## What this exercise asks
A – The text below is an opinion piece about a court-ordered Caesarean section. List the rights of the woman that it says the court considered in twenty minutes.
B – In the opinion piece about a court-ordered Caesarean section below, in what year was a Pennsylvania court asked to order one cousin to give bone marrow to another?
C – Resume the opinion piece about a court-ordered Caesarean section below, writing on from its last sentence. Leave the records that follow it alone.

(Beginning of Selected text)

Twenty minutes, that's how much time it took the court to hear the evidence and mull over the complex legal issues. That's how much consideration was given to the woman's right to make her own medical decisions, her right to personal autonomy, her right of religious freedom and her right of due process. (She wasn't represented nor was she or the child's father on the phone call.)

For many people, this case's happy ending justifies the bad stuff in the middle. Rather than two corpses, both mother and baby survived and have been released from the hospital. While it's hard to argue with this kind of success, I will anyway. Because this case is scary.

At its core, the principle being articulated here is that the state may force someone into unwanted surgery in order to save the life of another.

Yes, this is mother and child and not two strangers. Still, the principle is the same. Imagine if a mother had a 14-year-old son with kidney disease, and she is the only compatible kidney donor. Could the state force her to give up a kidney in order to save her child's life? Of course, most mothers would gladly provide a kidney to their child, but if one chooses not to, should the state be allowed to open her up and take it?

Sound far-fetched? Well, in 1978, a Pennsylvania court was asked to order one cousin to give up bone marrow to another. Robert McFall had a terminal bone marrow disease and needed a transplant. His cousin was the only compatible donor but refused to submit to the needed surgery, so McFall sued. While the Pennsylvania court called the healthy cousin's decision "morally indefensible," it would not order him into surgery to save McFall's life.

"For our law to compel defendant to submit to an intrusion of his body would change every concept and principle upon which our society is founded. To do so would defeat the sanctity of the individual," wrote the court.

Some have argued that the Caesarean section case is different from the kidney scenario because the fetus is wholly dependent on its mother for life, a life its mother chose to bear. This reasoning suggests that pregnant women lose the right to make medical decisions for themselves if those decisions run counter to the interests of the fetus -- a terrifying prospect.

Thankfully, our system recognizes that pregnant women are autonomous and not subservient to their wombs.

(End of Selected text)
(Beginning of Data listing)

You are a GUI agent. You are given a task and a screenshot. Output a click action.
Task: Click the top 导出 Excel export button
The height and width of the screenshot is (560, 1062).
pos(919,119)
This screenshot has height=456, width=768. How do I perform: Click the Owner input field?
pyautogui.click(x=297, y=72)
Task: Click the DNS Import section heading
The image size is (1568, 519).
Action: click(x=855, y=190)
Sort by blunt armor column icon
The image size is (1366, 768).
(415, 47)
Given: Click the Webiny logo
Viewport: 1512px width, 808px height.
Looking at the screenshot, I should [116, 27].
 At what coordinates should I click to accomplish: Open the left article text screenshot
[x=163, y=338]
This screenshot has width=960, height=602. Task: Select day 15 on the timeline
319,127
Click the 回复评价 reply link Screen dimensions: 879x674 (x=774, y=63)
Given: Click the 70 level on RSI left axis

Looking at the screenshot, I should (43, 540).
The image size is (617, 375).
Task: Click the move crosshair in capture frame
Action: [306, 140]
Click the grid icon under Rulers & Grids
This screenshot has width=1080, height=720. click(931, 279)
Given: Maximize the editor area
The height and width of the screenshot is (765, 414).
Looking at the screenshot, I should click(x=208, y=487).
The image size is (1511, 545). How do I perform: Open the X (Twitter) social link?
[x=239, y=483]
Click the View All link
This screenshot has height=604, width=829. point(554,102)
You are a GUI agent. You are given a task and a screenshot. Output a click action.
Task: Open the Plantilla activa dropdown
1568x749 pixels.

(End of Data listing)

## Your written answers
A –
- Her right to make her own medical decisions
- Her right to personal autonomy
- Her right of religious freedom
- Her right of due process

B – 1978

C –
Pregnant women have the right to make judgments regarding prenatal care, their diet and exercise regimes and even their intake of alcohol and tobacco, regardless of the impact on the life and health of their viable fetus. And despite attempts by at least 30 states to prosecute women who took illicit drugs during their pregnancy, these prosecutions almost never withstand legal challenge.

In a free society, keeping the state from second-guessing the personal decisions of pregnant women takes priority. That may lead to harsh results in particular circumstances, but to do otherwise is to unleash the pregnancy police and allow the conversion of a woman's body into a state-run incubator.

That's what happened to Angela Carder, who in 1987 was in her third trimester and diagnosed with terminal cancer at George Washington University Medical Center in Washington, D.C. She was denied a cancer treatment she requested and was forced by a court order to have a Caesarean section, all for the benefit of her viable fetus. Both she and the baby died within days of the operation and it wasn't until three years later that a federal appellate court reversed the order.

A little late, wouldn't you say?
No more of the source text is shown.